Despite its booming economy, China’s rural areas remain in deep poverty. Living in harsh, mountainous terrains, these communities suffer severe drought during the dry season, walking for miles to collect water, and continuously struggling to cope with high levels of food poverty. Our work has therefore focussed on relieving food poverty and providing greater stability to local communities.

Over the last 30 years, China has made significant improvements in addressing economic disparity and food insecurity. 500 million people across the country have been lifted out of extreme poverty. However, this growing nation of 1.38 billion continues to suffer from wide-scale environmental problems and income equality.

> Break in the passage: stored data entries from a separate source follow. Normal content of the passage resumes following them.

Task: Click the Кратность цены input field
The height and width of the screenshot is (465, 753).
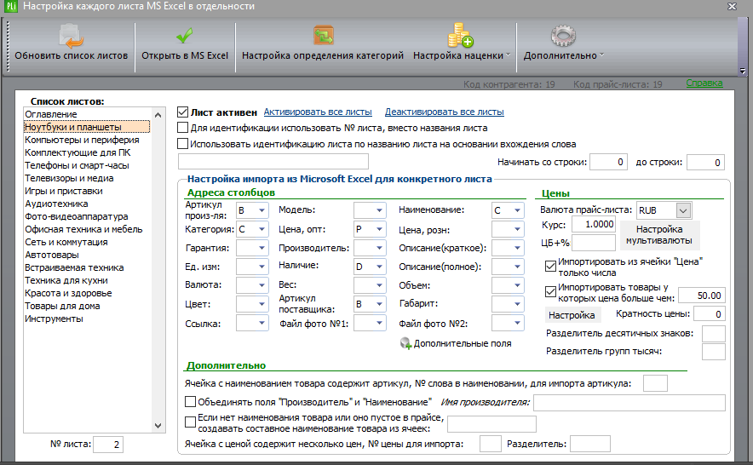Action: (x=710, y=314)
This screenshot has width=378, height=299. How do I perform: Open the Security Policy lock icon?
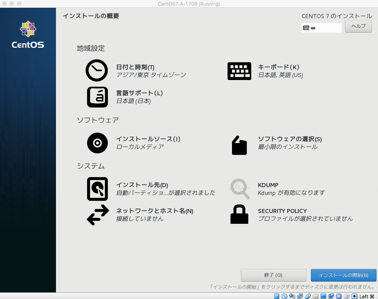(x=239, y=215)
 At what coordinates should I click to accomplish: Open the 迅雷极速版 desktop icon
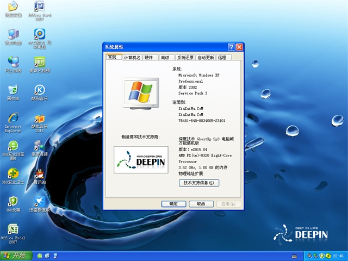[x=39, y=202]
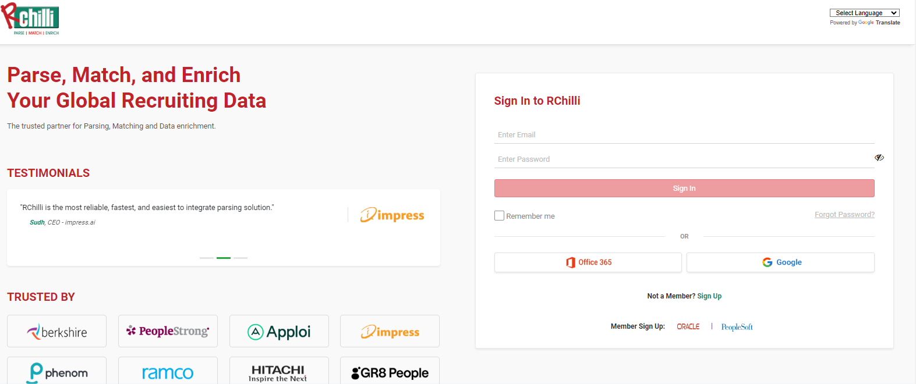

Whilst the cities continue to develop, poverty remains significant, particularly those living in rural areas, often in the west of China. With poor infrastructure such as roads, health, and education facilities, life for these rural populations is incredibly difficult. Many people are unable to read or write, meaning they have little hope of getting a better job.

Many families are reliant on agriculture. However with the risk of natural disasters – and the extra pressure of climate change – and drought and floods, the loss of grain production is estimated to be around 20 million tonnes a year, resulting in food insecurity for many families.

Life in China can be a struggle for many families:

  • 26 million people in China live on less than $1.09 (£1.40) a day (World Bank, 2016)
  • Children in rural areas are 3 to 4 times more likely to suffer from stunting than those in urban areas (UN World Food Programme, 2016)
  • Over 186 million people are vulnerable to the effects of natural disasters (UN World Food Programme, 2017)
  • Over 200 million smallholder farmers live in China’s rural regions (UN World Food Programme, 2017)

Islamic Relief in China

We began work in China in response to flooding in the Shaanxi province in 2002. As well as providing emergency assistance, we also helped communities build new homes once the crisis was over.

In Yongjing county in Gansu province where drought plagues communities each year, we have built rainwater harvesting systems, capturing the clean rain during the wet season, and storing it for the annual dry months. We built catchment systems with storage cellars along with irrigation sources, so that the water captured can be channelled to help grow crops. This way, a water solution also became a viable food solution.